Но он просидел на нем всего две минуты. Едва он вышел, Гомэ сказал
лекарю:
— Вот что называется сцепиться! Видели, как я его отделал!..
Послушайтесь меня, свезите-ка барыньку в оперу, уже ради того только,
чтобы хоть раз в жизни довести до бешенства одного из этих воронов, черт
побери! Если бы кто-нибудь мог меня заменить, я бы сам с вами поехал.
Торопитесь! Лагарди дает всего только одно представление: получил
богатейший ангажемент в Англию. Это, знаете ли, по общему уверению,
знатная штучка! Золото ему так и сыплется. Возит с собою трех любовниц
и повара. Все эти великие артисты жгут свечу с двух концов; им нужна
беспутная жизнь, чтобы возбуждать воображение. Но они умирают в
больнице: в молодости-то не были достаточно умны, чтобы делать
сбережения. Ну, желаю вам приятного аппетита! До завтра!
Мысль об этом спектакле быстро принялась в голове Бовари, он тотчас
же сообщил ее жене; та сначала отказалась, ссылаясь на усталость,
беспокойство и расходы; но на этот раз Шарль настаивал — так был он
уверен, что это развлечение будет ей полезно. Никаких препятствий он не
видел; мать его прислала им триста франков, на которые он перестал было
рассчитывать; текущие долги не значительны, а срок уплаты по векселям
Лере так далек, что о нем не стоило думать. К тому же он предполагал, что
жена стесняется принять его предложение, и потому убеждал ее еще
настойчивей. Уступая его неотвязным просьбам, наконец она решилась. И
на другой же день, в восемь часов, они залезли в «Ласточку».
Аптекарь, которого, в сущности, ничто не удерживало в Ионвиле,
считал себя обязанным не двигаться с места; провожая их, он вздохнул.
— Ну, приятный вам путь, — сказал он им, — счастливые вы
смертные! — Потом, обращаясь к Эмме, на которой было голубое шелковое
платье с четырьмя оборками, он проговорил: — Вы прелестны, как амур!

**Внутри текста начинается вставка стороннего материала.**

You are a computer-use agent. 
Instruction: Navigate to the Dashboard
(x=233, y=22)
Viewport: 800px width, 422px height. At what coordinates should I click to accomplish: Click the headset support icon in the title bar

Вы произведете фурор в Руане.
Дилижанс остановился у гостиницы «Красный Крест» на площади
Бовуазин. То был постоялый двор с трактиром, каких много в каждом
провинциальном предместье, с огромными конюшнями, крошечными
спальнями и двором, посреди которого куры клюют овес под
забрызганными грязью шарабанами коммивояжеров. Это почтенные старые
строения с источенными червем деревянными балконами, скрипящими от
ветра в зимние ночи. Они постоянно полны народа, шума и еды; черные
столы в них залиты кофе, толстые оконные стекла засижены мухами, сырые
салфетки испещрены синеватыми пятнами от вина. От таких домов пахнет
всегда деревней, как от батраков на ферме, хотя они и одеты в городское
платье; при этих гостиницах всегда есть кофейня на улицу и огород на
задворках, выходящий в поле. Шарль немедленно отправился действовать.
Перепутал авансцену с галереей, партер с ложами, просил объяснений,
ничего не понял, контролер отослал его к директору, он вернулся в
гостиницу, потом снова побежал в кассу и так измерил ногами несколько
раз весь город, от театра до бульвара.
Барыня приобрела себе шляпу, перчатки, букет цветов. Барин боялся
опоздать к началу спектакля, и, не успев проглотить и по тарелке супа, они
стояли уже перед входом в театр, двери которого были еще заперты.